As a province that relies on a mix of high-emitting energy sources, including coal and oil, to keep us warm, we need to think outside the box for ways that we can reduce our carbon footprint. One of the ways we can achieve this is by producing Renewable Natural Gas.
Fuelling the future
Renewable Natural Gas (RNG) is a low-carbon fuel that is produced by capturing, cleaning, and upgrading biogas from landfills, organic waste, or wastewater treatment plants. It is distributed through the existing natural gas lines to customers.
RNG is not a new technology. It has been used extensively around the world for many years, especially in places where conventional natural gas is more expensive like Europe and Asia. In Canada, several RNG facilities are already operating or being developed including in Saint-Hyacinthe, Quebec, British Columbia and Toronto.

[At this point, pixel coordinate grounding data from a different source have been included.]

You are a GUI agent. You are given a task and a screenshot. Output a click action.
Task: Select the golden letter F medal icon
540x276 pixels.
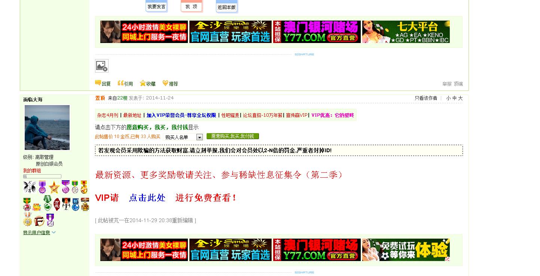point(39,221)
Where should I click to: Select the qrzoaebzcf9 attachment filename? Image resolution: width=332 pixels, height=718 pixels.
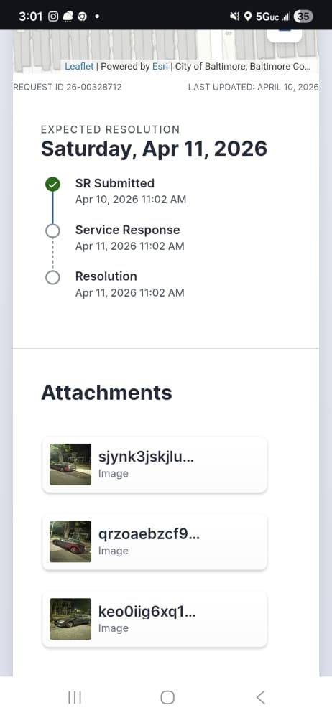point(149,535)
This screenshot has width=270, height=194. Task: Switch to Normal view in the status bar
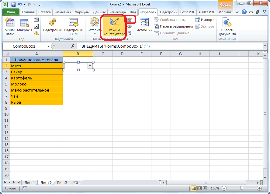click(x=193, y=188)
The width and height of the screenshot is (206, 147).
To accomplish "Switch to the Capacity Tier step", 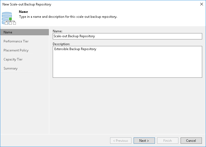I will [13, 59].
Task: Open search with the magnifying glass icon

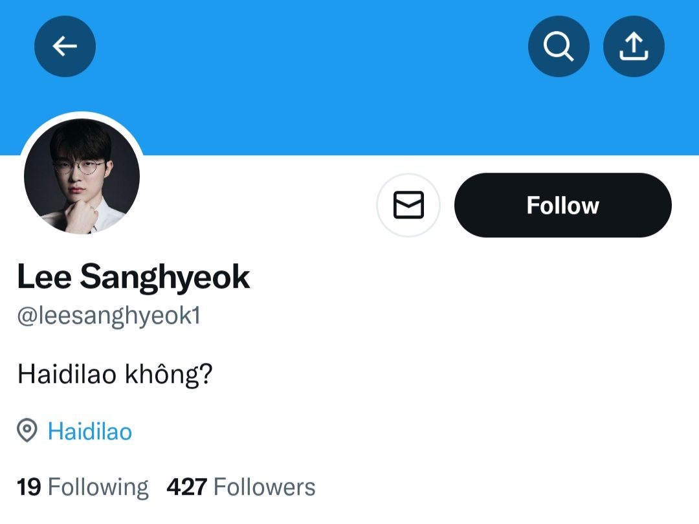Action: click(x=559, y=47)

Building on our green successes
Halifax, Nova Scotia was the first large municipality in Canada to implement a green bin program back in 1998. The city has seen incredible success with the adoption of composting and recycling programs, including a very high separation rate for green bin organics. Renewable natural gas presents another exciting opportunity to be leaders in creating a greener city.
Full of potential for your home and ours
Taking advantage of RNG in Halifax could potentially produce heat for over 5,500 homes or fuel over 400 transit buses with renewable energy.
Switching to RNG could virtually eliminate a significant part of your household carbon footprint. Home heating and hot water is typically the biggest source of household GHG emissions. Heating accounts for approximately 80% of the energy used in a home and almost all heating fuels – electricity, heat pumps, fuel oil, propane, and natural gas – emit GHGs.
Not only is RNG a green solution for energy consumption but it can also be produced at a competitive or lower cost compared to other renewable energy sources like wind and solar. Eastward Energy is actively working to support the development of RNG projects here in Nova Scotia.